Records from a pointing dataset
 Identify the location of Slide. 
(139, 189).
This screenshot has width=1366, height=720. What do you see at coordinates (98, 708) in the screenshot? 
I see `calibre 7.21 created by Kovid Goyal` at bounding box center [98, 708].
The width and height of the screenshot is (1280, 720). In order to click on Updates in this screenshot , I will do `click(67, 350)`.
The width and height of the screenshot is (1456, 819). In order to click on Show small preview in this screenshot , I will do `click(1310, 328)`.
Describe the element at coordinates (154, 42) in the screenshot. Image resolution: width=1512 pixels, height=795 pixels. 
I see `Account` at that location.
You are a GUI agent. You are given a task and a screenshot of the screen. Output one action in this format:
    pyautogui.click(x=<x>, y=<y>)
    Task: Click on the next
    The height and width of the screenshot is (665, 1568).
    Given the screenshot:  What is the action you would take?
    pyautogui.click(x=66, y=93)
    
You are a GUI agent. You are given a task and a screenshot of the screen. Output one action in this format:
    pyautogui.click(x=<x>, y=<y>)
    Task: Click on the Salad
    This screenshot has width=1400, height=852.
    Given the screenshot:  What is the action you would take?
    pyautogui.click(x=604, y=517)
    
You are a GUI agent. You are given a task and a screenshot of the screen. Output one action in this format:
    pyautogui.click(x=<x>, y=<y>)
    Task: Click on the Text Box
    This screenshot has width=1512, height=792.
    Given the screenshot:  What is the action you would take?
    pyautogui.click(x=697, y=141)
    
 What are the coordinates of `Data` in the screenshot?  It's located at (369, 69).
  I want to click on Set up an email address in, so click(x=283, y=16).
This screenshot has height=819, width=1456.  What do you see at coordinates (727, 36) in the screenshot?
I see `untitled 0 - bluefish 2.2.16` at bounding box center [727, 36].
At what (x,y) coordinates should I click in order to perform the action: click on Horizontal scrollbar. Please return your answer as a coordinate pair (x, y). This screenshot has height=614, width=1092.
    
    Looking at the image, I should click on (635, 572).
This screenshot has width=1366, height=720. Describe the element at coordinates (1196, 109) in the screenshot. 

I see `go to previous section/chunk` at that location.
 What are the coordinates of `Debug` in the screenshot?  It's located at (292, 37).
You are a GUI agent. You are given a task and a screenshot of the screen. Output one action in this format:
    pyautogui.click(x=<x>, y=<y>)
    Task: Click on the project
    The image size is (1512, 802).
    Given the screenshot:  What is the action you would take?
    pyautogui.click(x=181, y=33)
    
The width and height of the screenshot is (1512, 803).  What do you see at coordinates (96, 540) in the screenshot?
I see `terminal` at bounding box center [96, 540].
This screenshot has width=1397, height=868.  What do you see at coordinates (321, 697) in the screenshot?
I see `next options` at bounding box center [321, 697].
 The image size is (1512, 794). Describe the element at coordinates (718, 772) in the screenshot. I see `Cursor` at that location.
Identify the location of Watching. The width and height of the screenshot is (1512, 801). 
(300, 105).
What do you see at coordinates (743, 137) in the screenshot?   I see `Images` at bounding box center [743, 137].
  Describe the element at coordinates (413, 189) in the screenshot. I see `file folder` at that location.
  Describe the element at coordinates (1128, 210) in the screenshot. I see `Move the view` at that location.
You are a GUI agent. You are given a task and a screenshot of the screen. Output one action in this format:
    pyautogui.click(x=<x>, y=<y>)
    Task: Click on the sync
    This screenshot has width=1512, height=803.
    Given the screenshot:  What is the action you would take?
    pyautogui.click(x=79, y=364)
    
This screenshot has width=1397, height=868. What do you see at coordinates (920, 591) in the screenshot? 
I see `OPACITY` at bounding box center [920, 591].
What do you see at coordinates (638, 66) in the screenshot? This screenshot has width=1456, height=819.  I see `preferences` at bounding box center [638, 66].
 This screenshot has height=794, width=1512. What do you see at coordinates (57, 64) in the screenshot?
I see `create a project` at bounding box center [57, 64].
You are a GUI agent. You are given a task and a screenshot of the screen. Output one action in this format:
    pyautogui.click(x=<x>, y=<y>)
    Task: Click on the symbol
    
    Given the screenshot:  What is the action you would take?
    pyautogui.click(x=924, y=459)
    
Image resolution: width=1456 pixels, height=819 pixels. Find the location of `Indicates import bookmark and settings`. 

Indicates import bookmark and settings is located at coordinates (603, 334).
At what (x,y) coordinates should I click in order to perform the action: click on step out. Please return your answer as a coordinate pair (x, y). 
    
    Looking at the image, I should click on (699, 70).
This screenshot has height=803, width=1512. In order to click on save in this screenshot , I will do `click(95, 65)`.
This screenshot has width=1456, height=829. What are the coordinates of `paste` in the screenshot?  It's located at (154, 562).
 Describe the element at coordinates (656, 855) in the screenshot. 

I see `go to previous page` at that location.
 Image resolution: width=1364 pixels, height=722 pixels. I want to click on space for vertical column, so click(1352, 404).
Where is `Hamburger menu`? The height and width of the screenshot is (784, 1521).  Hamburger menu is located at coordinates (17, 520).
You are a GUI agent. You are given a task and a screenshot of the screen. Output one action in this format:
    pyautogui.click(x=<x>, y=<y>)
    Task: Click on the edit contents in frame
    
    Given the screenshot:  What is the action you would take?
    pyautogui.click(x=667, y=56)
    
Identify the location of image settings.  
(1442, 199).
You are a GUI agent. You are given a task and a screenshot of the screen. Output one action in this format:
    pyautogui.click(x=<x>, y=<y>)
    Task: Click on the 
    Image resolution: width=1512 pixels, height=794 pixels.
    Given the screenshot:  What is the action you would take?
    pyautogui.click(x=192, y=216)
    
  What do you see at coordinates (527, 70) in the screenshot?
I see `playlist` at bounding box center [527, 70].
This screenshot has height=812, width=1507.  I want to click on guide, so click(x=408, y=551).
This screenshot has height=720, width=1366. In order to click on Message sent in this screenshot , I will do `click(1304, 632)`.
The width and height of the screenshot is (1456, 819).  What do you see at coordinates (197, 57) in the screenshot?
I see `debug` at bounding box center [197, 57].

# WHAT YOU SHOULD DO
Which lines of the records above contain the string "element"? Copy out each such line, counting a match only when the case is the same.

# ANSWER
Describe the element at coordinates (154, 42) in the screenshot. Image resolution: width=1512 pixels, height=795 pixels. 
This screenshot has width=1366, height=720. Describe the element at coordinates (1196, 109) in the screenshot. 
 The image size is (1512, 794). Describe the element at coordinates (718, 772) in the screenshot. I see `Cursor` at that location.
  Describe the element at coordinates (413, 189) in the screenshot. I see `file folder` at that location.
  Describe the element at coordinates (1128, 210) in the screenshot. I see `Move the view` at that location.
 Describe the element at coordinates (656, 855) in the screenshot. 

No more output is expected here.